1. hemen hemen en geniş çalışma alanı yelpazesine sahip olmasına rağmen türkiye şartlarında mezunlarının işsizlik oranı en yüksek mühendislik bölümlerinden biridir. sevmeden, fedakarlık etmeden okuması ve çalışması zordur. yaratıcı ve analitik düşünebilen insanların meslekten bir şeyler alırken mesleğe de bir şeyler katma imkanı daha fazladır. genelde mezunları duygusallıktan arınmaya ve mekanik düşünmeye meyillidir. sosyal hayatlarında karşılarına çıkan bir problemi mühendislik problemi gibi modellemeye kalkışanlarıyla karşılaşabilirsiniz. bölümün ders yoğunluğunun arasında kendini mesleki olarak geliştirirken sosyal ve kültürel gelişimini aksatmamak zordur. istanbul teknik üniversitesi'nde bu bölümü okuyacaksanız gençliğinizden bir şeyleri alıp götürebilir. hayatınızla mesleğiniz arasındaki zaman dağılımını doğru yapmanız gerektiğini, ders yoğunluğu sebebiyle bu bölümü henüz okurken öğrenebilirsiniz. bütün bunların yanında yeni bir şeyler ortaya koymanın üretmenin hazzına en çok varabileceğiniz bölümlerden birisidir. benim mesleğim, hayatımı şekillendirecek kelimelerden ikisidir.
  2. Tercih yapacak olanlar ve merak edenler için hem mesleğin içeriği hem de eğitimi konusunda detaylı bir bilgi vermekte fayda görüyorum. Öncelikle şunu gönül rahatlığıyla söyleyebilirim ki hem yurtiçinde hem de yurtdışında iş sahası en geniş mesleklerin başında gelir Makine Mühendisliği. İş hayatında birçok fırsatla karşılaşmanız kuvvetle muhtemel ancak tahmin edeceğiniz üzere bu avantajın yanında getirdiği bazı dezavantajlar da var, “everything comes with a price” ;) İnsanların artık lise yıllarından başlayarak kariyer stresine girdikleri düşünüldüğünde, sırf iş bulma potansiyeli ve geniş iş sahası sebebiyle bile Makine Mühendisliğini tercihleri anlaşılabilir bir durum. Ne var ki ben buna kesinlikle karşıyım. Bu sadece meslek özelinde de değil, hayatın her alanında tercih yapmadan önce ihtimallere dair en azından beklentileri sınırlayabilmek adına bilgi sahibi olmak gerektiğine inanıyorum. Zaten bu yazı da bu amaca hizmet etmesi için oluşturuldu.

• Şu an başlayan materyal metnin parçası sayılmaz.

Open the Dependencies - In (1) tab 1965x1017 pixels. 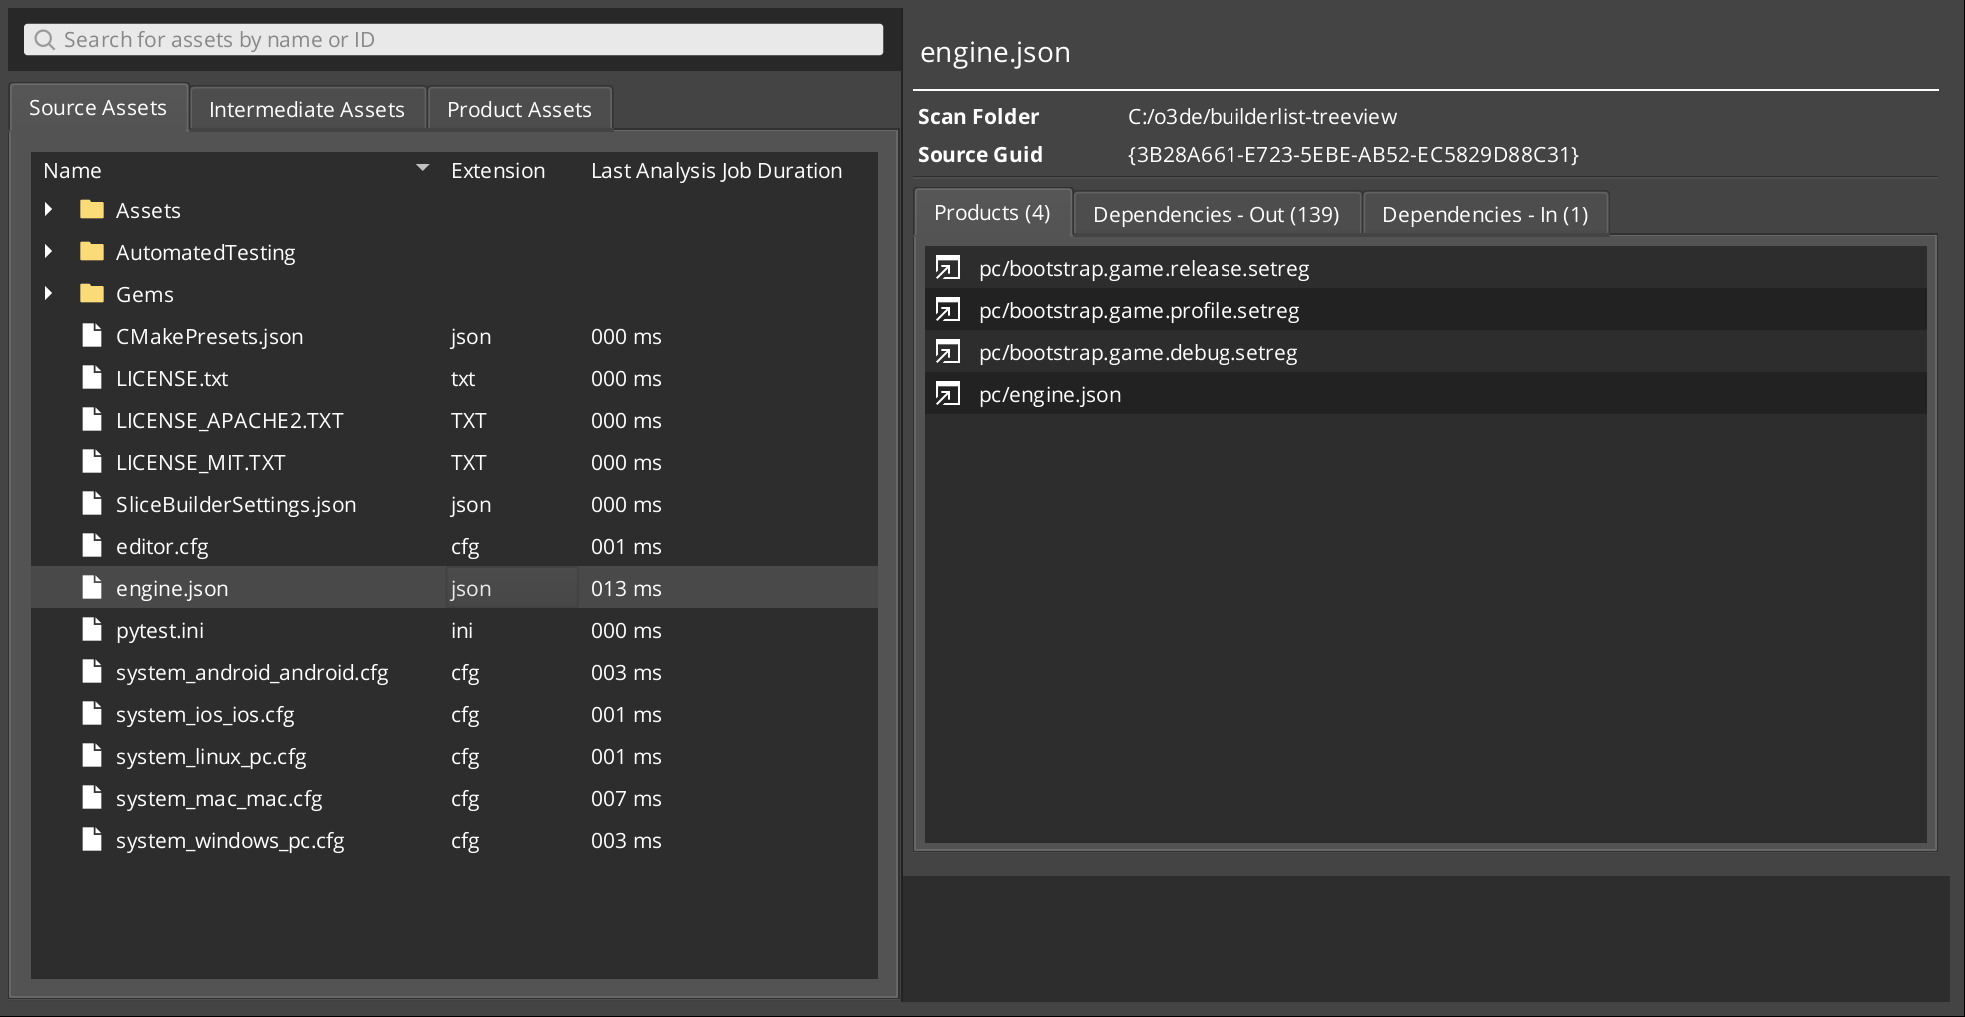point(1484,213)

    İlk olarak Makine mühendisliği eğitimiyle başlamak istiyorum. Türkiye’de sağlam bir makine mühendisliği hatta daha da genişletelim sağlam bir mühendislik eğitimi almak için çok fazla alternatifiniz yok. Bugüne kadar gördüklerim ışığında şahsi fikrim, Türkiye’de sadece 2-3 okul Avrupa ve Amerika ile yarışabilecek düzeyde bu eğitimi size sağlayabilirler, tabii ki onlara kıyasla çok daha düşük bütçeler ve çok daha sınırlı imkanlarla. Bu yüzden de kendini geliştirme görevi çoğunlukla öğrenciye kalmaktadır. Ha ben zaten bunları biliyorum diyorsanız, biraz daha derinlere inmeye hazır olun.

    Makine mühendislikleri genellikle bulundukları üniversitelerin en zor bölümlerinden biri olarak kabul edilir, hatta çoğu zaman en zoru. Bununla ilgili hemen ufak bir hikaye aktarabilirim, hocalarımızdan birinin (kendisi bölümün en eskilerindendir) kendi ağzından. Bu hocamızın yeğeni sınava girer ve sanırım ilk 500’e falan girerek başarılı bir sonuç alır. Mühendis olmak istemektedir ancak hangi mühendislik sorusu hala cevapsızdır. Dolayısıyla bizim Hoca yardımcı olmak amacıyla, gider Elektrik-Elektronik (EE) Bölümü Bölüm Başkanı arkadaşına ve sorar: “Ne diyorsun bizim çocuğa nereyi yazdıralım sizin bölümü mü yoksa bizim bölümü mü ?”.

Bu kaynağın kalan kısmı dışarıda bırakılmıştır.